Saturday, April 16, 2011

Turning B into D

Opponents of the Ryan plan say that it ends Medicare, proponents say that it “saves” it, and you can probably tell from my use of quotation marks what my thoughts are on that debate. Ryan’s plan is unmitigated jackassery in many dimensions, but that doesn’t mean that I support my side trying to discredit it by using lies. Good God, as bad as this thing is we can discredit it with facts, we don’t need to lie about it.

For instance this little chart that Ryan plan opponents are using,
Ryan plan costs
What in Ryan’s plan is going to increase the cost of healthcare itself?

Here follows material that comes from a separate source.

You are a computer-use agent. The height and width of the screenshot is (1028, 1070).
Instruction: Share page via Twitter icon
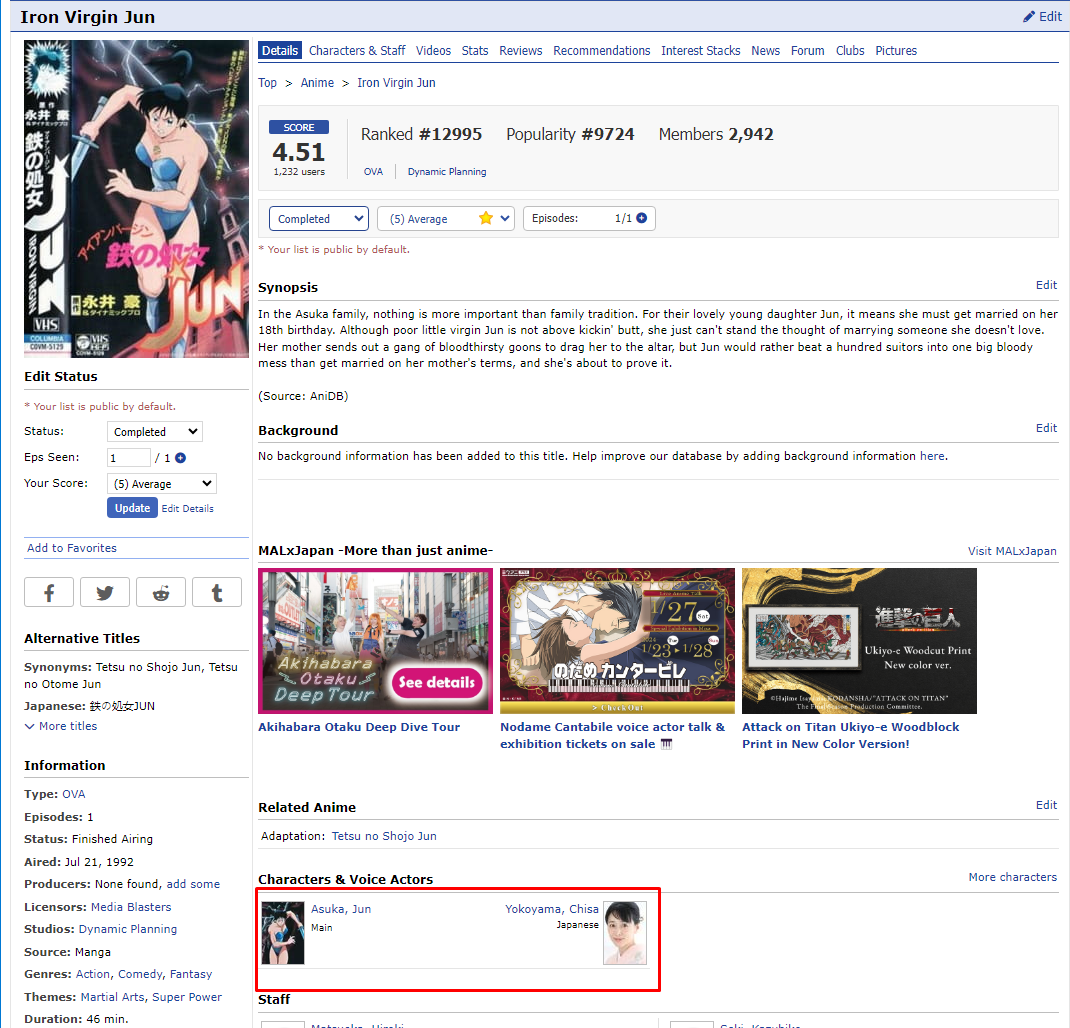point(105,592)
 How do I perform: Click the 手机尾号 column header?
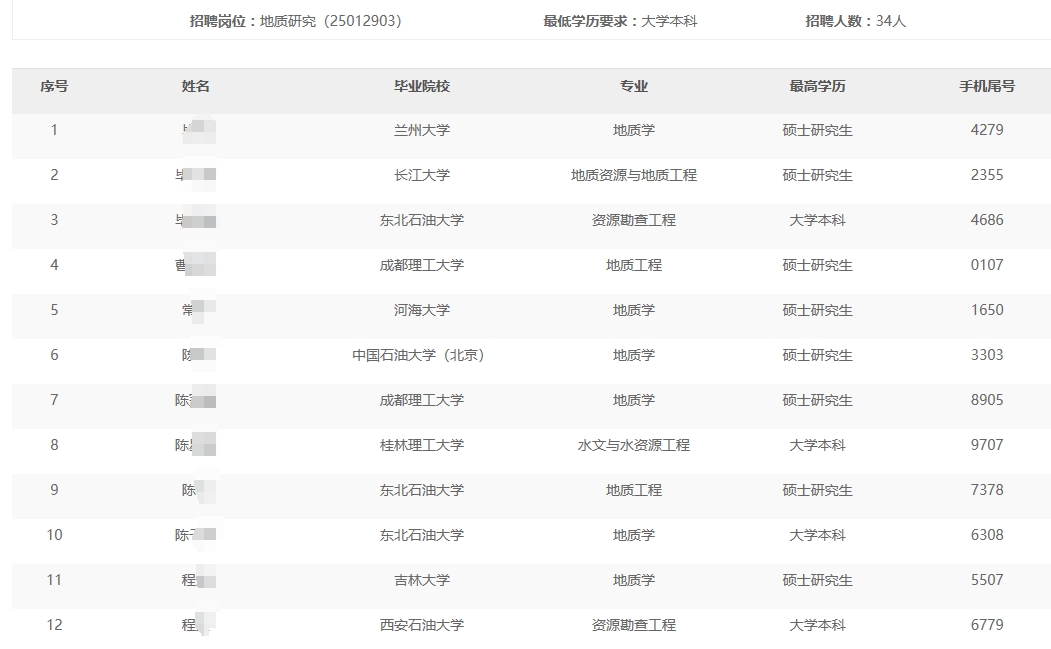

Well, they assume that the move to private insurance is going to add $5750 per year in the form of administrative overhead and profit, which amounts to 39%. That is a remarkable assumption considering that most estimates say that insurance presently adds 30% to health care costs, so why does the increased business for insurance companies add a higher burden than is reportedly occurring now?

Further, since the basic infrastructure is already in place, buildings, computer systems, and the like, insurance companies would not need to increase their facilities by as much to handle increased business as they did to handle the business from scratch, so the overhead burden should be lower on additional business than it would be on start up.

Notice, too, that the chart only reflects a 7% reduction in Medicare spending, and Ryan is claiming a vastly greater reduction than that, so something is fishy in their reporting on that end of the graph as well.

Several defenders of the Ryan plan have said that it restructures Medicare into the same model as Medicare Part D, which I think is actually untrue in several respects, but it raises an interesting point, because the Medicare drug coverage is entirely provided by private insurers and no one seems to have any objection to that.

For all of the howling about Part D when it was created and since then, the one feature of it which has never raised an eyebrow is that it is not a government payer system like the rest of Medicare. It is a group of private plans from which seniors may select and a government payment plan, a “public option,” is not available. Much is made of the clause which disallows price negotiation with drug companies, but how much is the cost of the program increased by having payments managed by private insurance companies? That question never seems to have been asked.

Perhaps instead of turning Plan B into Plan D, if indeed we were actually doing that which we are not, we should be turning Plan D into Plan B.